Les fils Filippou aux manettes

Une nouvelle fois contactés vendredi, les responsables de Fage n’ont pas donné suite à nos e-mails, au moment où nous publions cet article. Ce groupe familial, créé en 1926 et qui avait cherché à échapper à une hypothétique faillite de l’État grec en 2012, semble pourtant remplir scrupuleusement toutes ses obligations, notamment avec le registre du commerce et celui des bénéficiaires économiques: changements d’adresse, d’actionnaires, de superviseur, ou même rapports annuels, parfois corrigés… tout s’y trouve, à la différence de nombreuses autres sociétés…

Les questions restent entières. Pourquoi le groupe, qui publie ses dépenses en consulting, pour des raisons fiscales, par exemple, au niveau du groupe, a-t-il besoin de passer par ces deux sàrl pour du consulting sur le développement international? Ces deux sàrl passent-elles par des consultants extérieurs pour remplir cette mission? Qu’est-ce qui se cache derrière ces conseils, qui seraient apportés directement au tandem des deux frères que le fondateur du groupe a installés aux commandes?

Car, selon le registre des bénéficiaires effectifs, les deux sàrl sont pilotées par les deux fils du fondateur de Fage, Ioannis Filippou et Kyriakos Filippou.

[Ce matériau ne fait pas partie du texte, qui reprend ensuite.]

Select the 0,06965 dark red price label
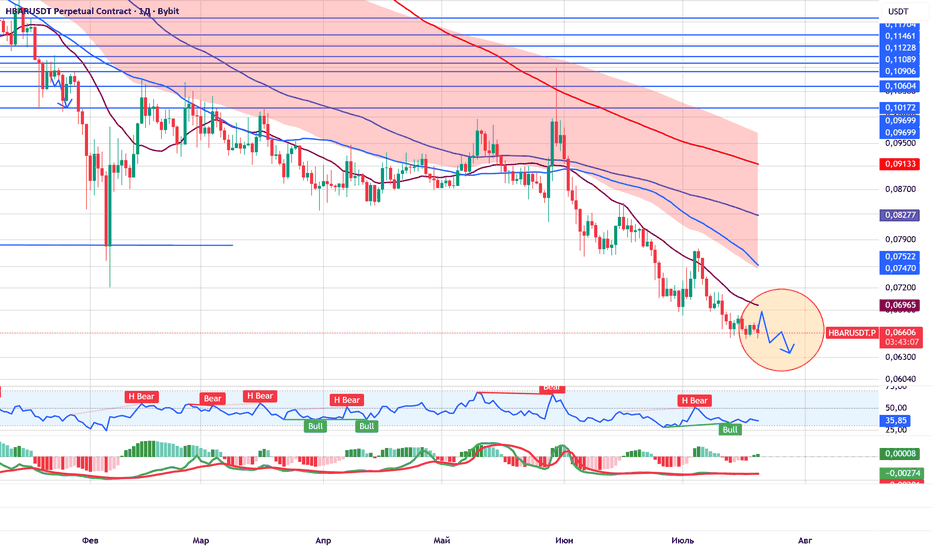The width and height of the screenshot is (932, 550). pos(900,305)
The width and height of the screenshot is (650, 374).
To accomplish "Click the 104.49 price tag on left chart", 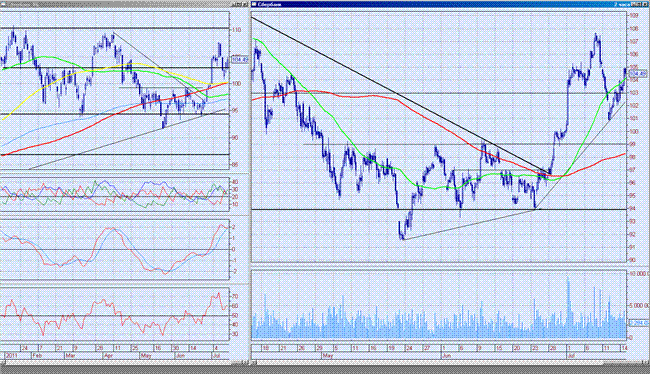I will 240,60.
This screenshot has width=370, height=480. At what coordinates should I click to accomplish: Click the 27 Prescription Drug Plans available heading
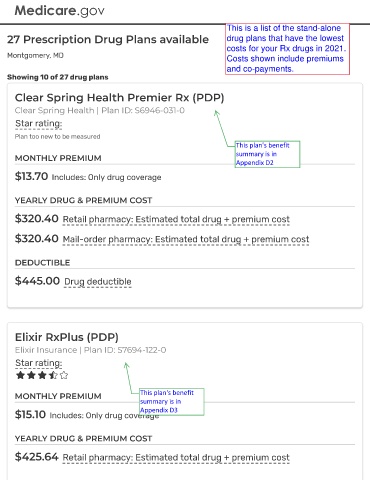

Chez les Filippou, le «patriarche» Athanassios a pris soin que ses deux fils restent toujours sur un pied d’égalité. Ils échangent ainsi tous les ans en juin leurs responsabilités. Le premier devient président du conseil d’administration, et le second, CEO.

Ces deux sàrl détiennent chacune 50% des parts de Fage et ont aussi reçu, à ce titre, chacune, 45 millions d’euros de dividende sur la même période. Elles sont «logées» au 287-289 de la route d’Arlon, à Luxembourg, dans un de ces bâtiments vitrés et métalliques. 

Radar Business Solutions y prête sa boîte aux lettres à 33 sociétés, dont toutes les sociétés reliées à Fage International, qui est logée à tire d’ailes de là, rue du Kiem, à Strassen.

Depuis début août, ces deux sàrl ont pour administrateurs-gérants deux experts d’Intertrust, Aurélien Corrion et Dominique Gnaoulé. Elles n’ont aucun employé depuis leur création et ont eu jusqu’à fin 2017 Athanassios-Kyros Filippou, domicilié à la fois aux États-Unis et au 118, avenue de la Porte-Neuve.

Cette enquête intervient alors qu’au bout de quatre ans de procédure, l’État et les communes se demandent toujours s’ils doivent accueillir la première usine du groupe au Luxembourg. Elle devait entrer en fonctionnement fin 2018 pour répondre à une hausse de la demande.